Myths, facts and other treatment options for depression

January 31, 2022

By Nicholas Mischel, MD, Interventional Psychiatrist, Department of Psychiatry and Behavioral Health

Myths

  • Depression is only feeling sad.
  • Depression is only feeling stressed.
  • Depression is only feeling like you want to give up.

Facts

  • Depression affects brain and nervous system function (neuro-physiology).
  • Depression affects how we control our thoughts and feelings about ourselves and others (neuro-psychology).
  • Most of the time, a treatment plan can be individualized that ends up working well (personalized medicine). If first- or second-line treatment is not effective, there are newer options.

Other treatment options

There are new options to treat depression when usual first or second line treatment is not effective. One new option that involves direct stimulation of the brain is called repetitive transcranial magnetic stimulation (rTMS). rTMS is very different from ECT, electroconvulsive therapy, which is also popularly known as “shock therapy”. ECT is the most potent and effective treatment for depression, however it’s somewhat invasive procedure limits it’s use to severe and life-threatening cases. rTMS uses an electro-magnet to create small, localized electrical currents in brain and nerve tissue. Repeated stimulation (the ‘repetitive’ part) with an electro-magnet causes persistent changes in brain and nerve activity to reduce or reverse the neuro-physiologic effects of depression for a period of time following stimulation.

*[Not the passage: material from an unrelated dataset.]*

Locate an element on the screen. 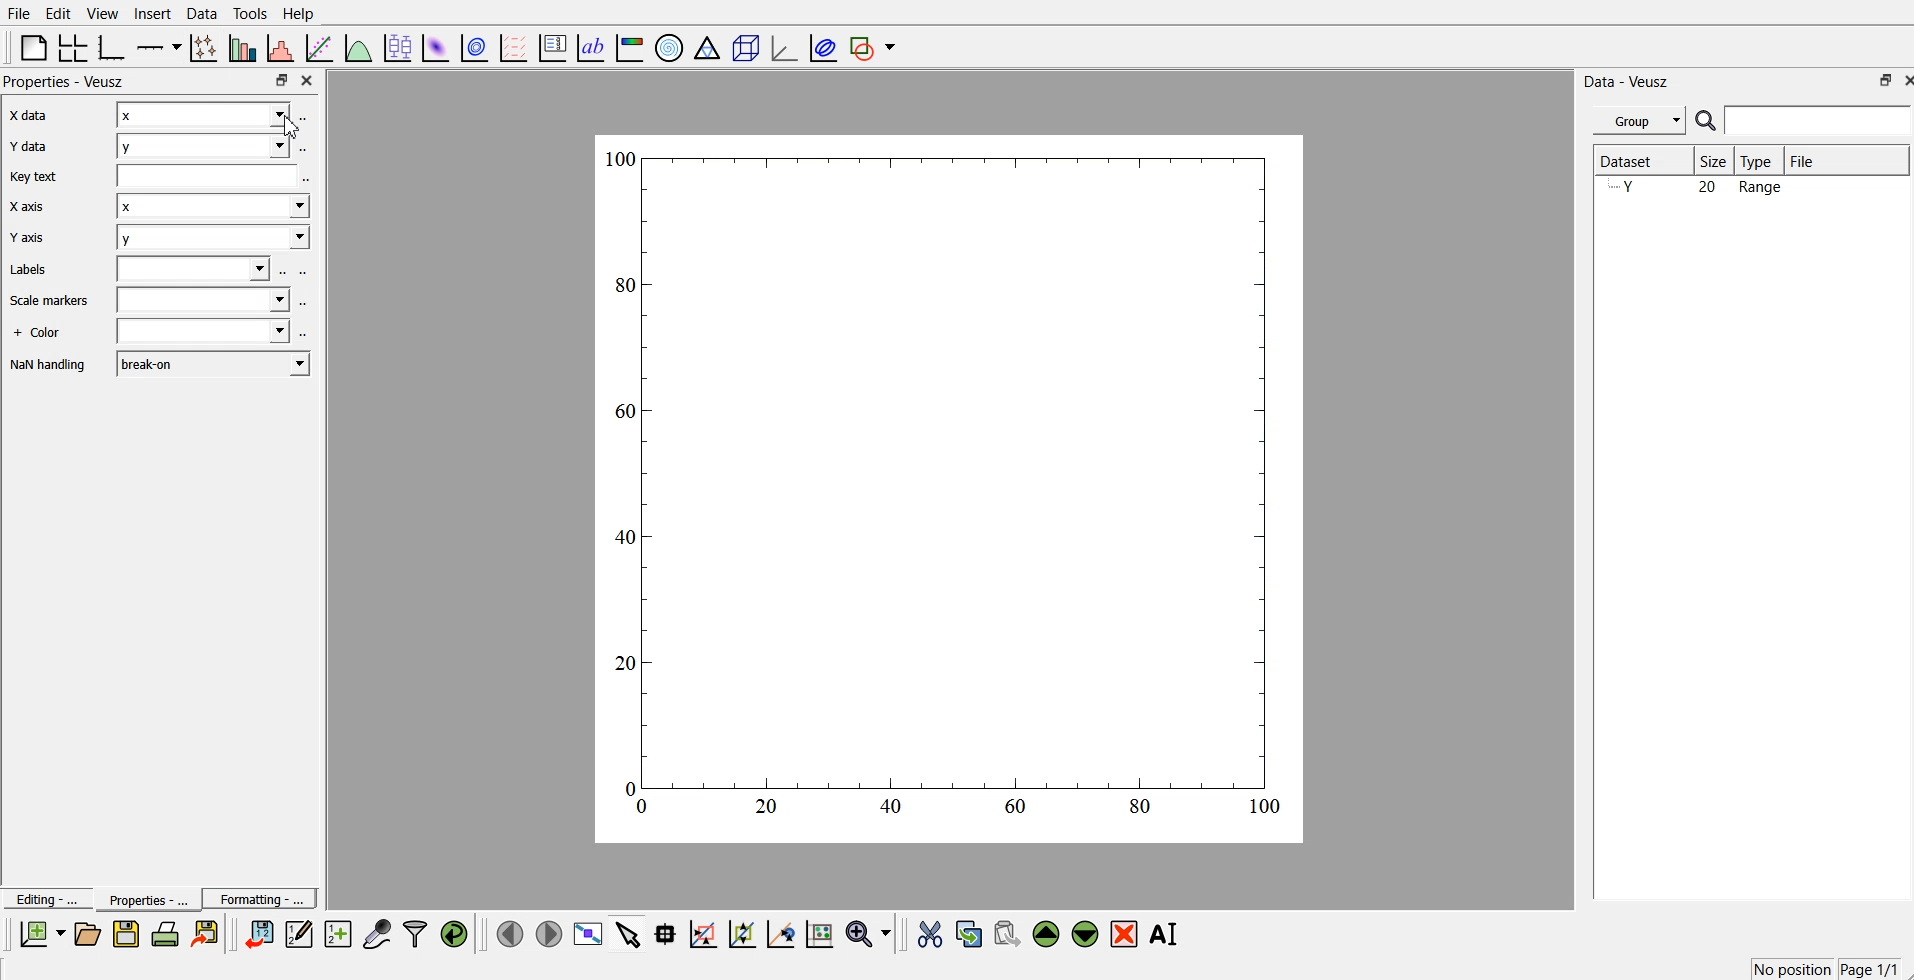 This screenshot has width=1914, height=980. plot a 2D dataset as cont is located at coordinates (476, 48).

Consecutive rTMS sessions increase the durability of this effect, and 30-40 consecutive sessions can produce a persistent anti-depressant effect. There is also a new class of medications for depression called “rapid-acting antidepressants” or “RAADs”. RAADs are medicines that are administered, usually by infusion, to a person in a doctor’s office while they are monitored for a period of time. These medicines can relieve depression and suicidal thinking as quickly as within 1 to 3 days although the effects of one infusion usually does not last more than two to three weeks. Procedures involving RAADs commonly include adjunctive, or, additional combined treatment with RAADs plus psychotherapy or RAADs plus a traditional antidepressant medicine.

Wayne Health has a long history of research and treatment patients with TRD, and Wayne State University was the first group in southeast Michigan to establish an academic interventional psychiatry service to provide rTMS and RAAD treatments. Wayne Health offers both rTMS and RAAD procedures as well as general evaluation and treatment recommendations for “treatment-resistant depression”, TRD, or depression that doesn’t respond to traditional medicines and psychotherapy. Wayne Health refers to community partners for ECT when indicated.

Wayne Health Interventional Psychiatry is a sub-specialty referral service. Patients being treated for TRD with rTMS or RAAD procedures need to maintain a primary psychiatrist or other provider to continue medication management and/or psychotherapy for depression. rTMS is approved for other psychiatric conditions, including obsessive-compulsive disorder (OCD), and WSU is involved in clinical research to develop additional protocols and indications.